**Work required**.
Output the data below as a numbered list, starting with the line that contains "Image resolution: width=716" and continuing through the end of the data. Skip blank lines and leave out the pictures.

**Records supplied**.
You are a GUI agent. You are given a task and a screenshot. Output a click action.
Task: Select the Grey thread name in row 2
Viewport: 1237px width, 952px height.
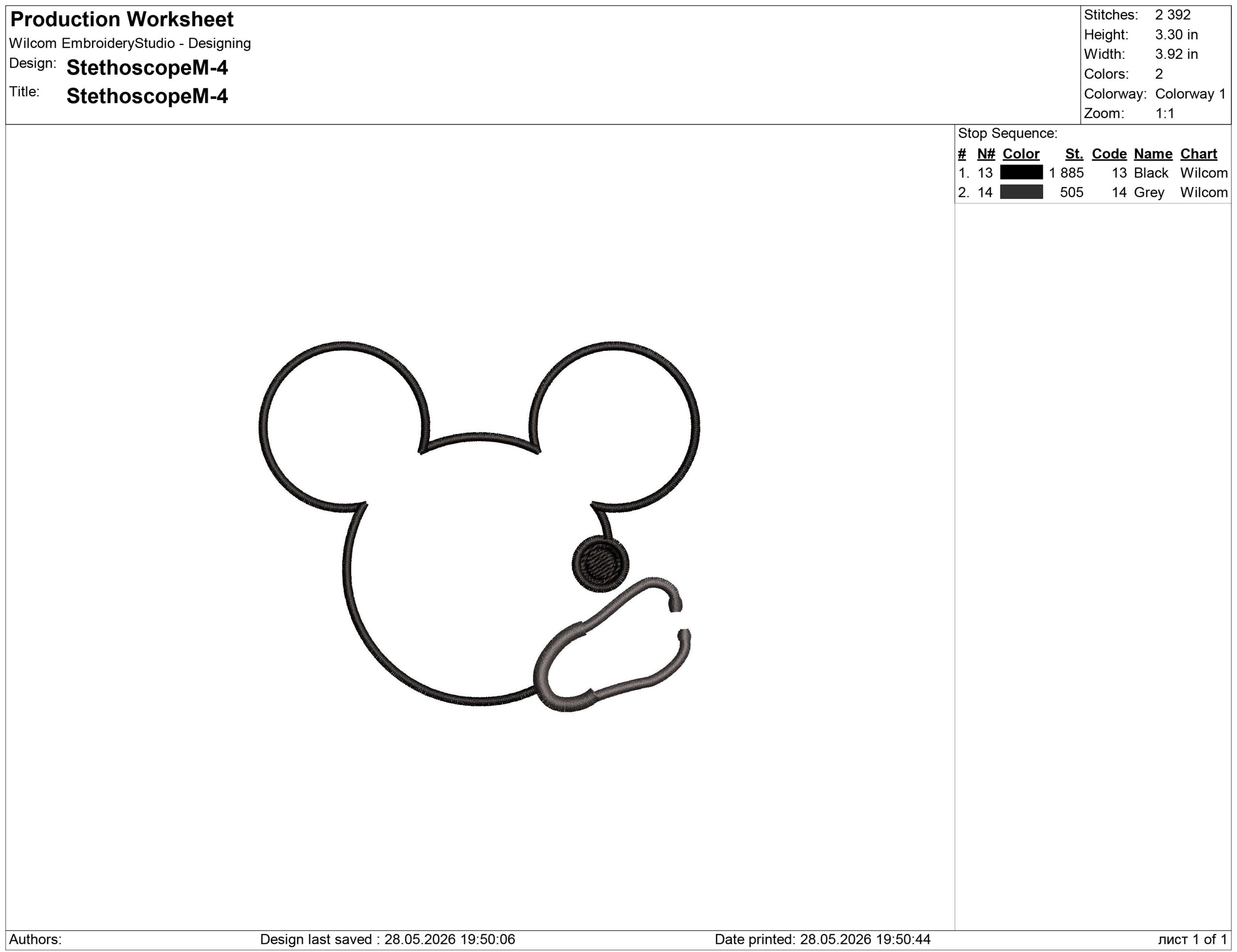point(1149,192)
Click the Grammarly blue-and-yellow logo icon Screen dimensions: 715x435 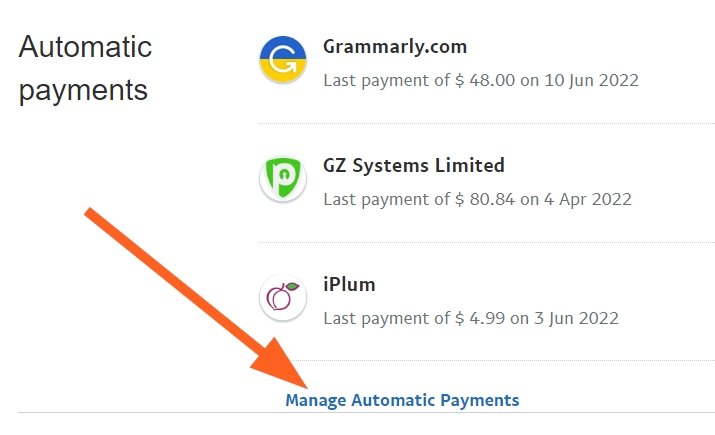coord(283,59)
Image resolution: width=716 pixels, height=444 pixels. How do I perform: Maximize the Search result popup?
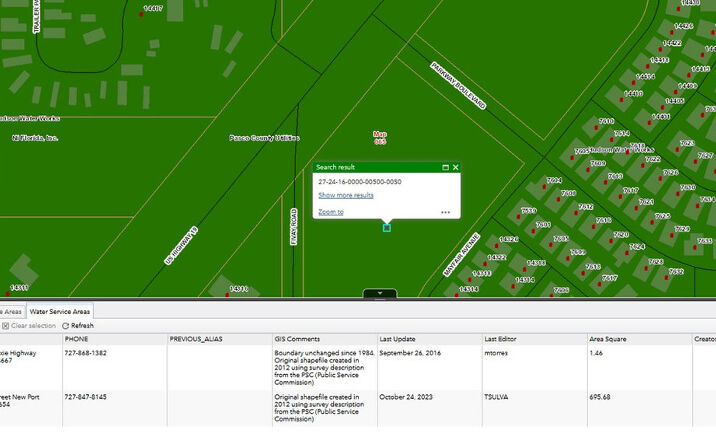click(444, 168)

**Output of the exercise**.
1. Image resolution: width=716 pixels, height=444 pixels. How do I perform: Maximize the Search result popup?
2. click(444, 168)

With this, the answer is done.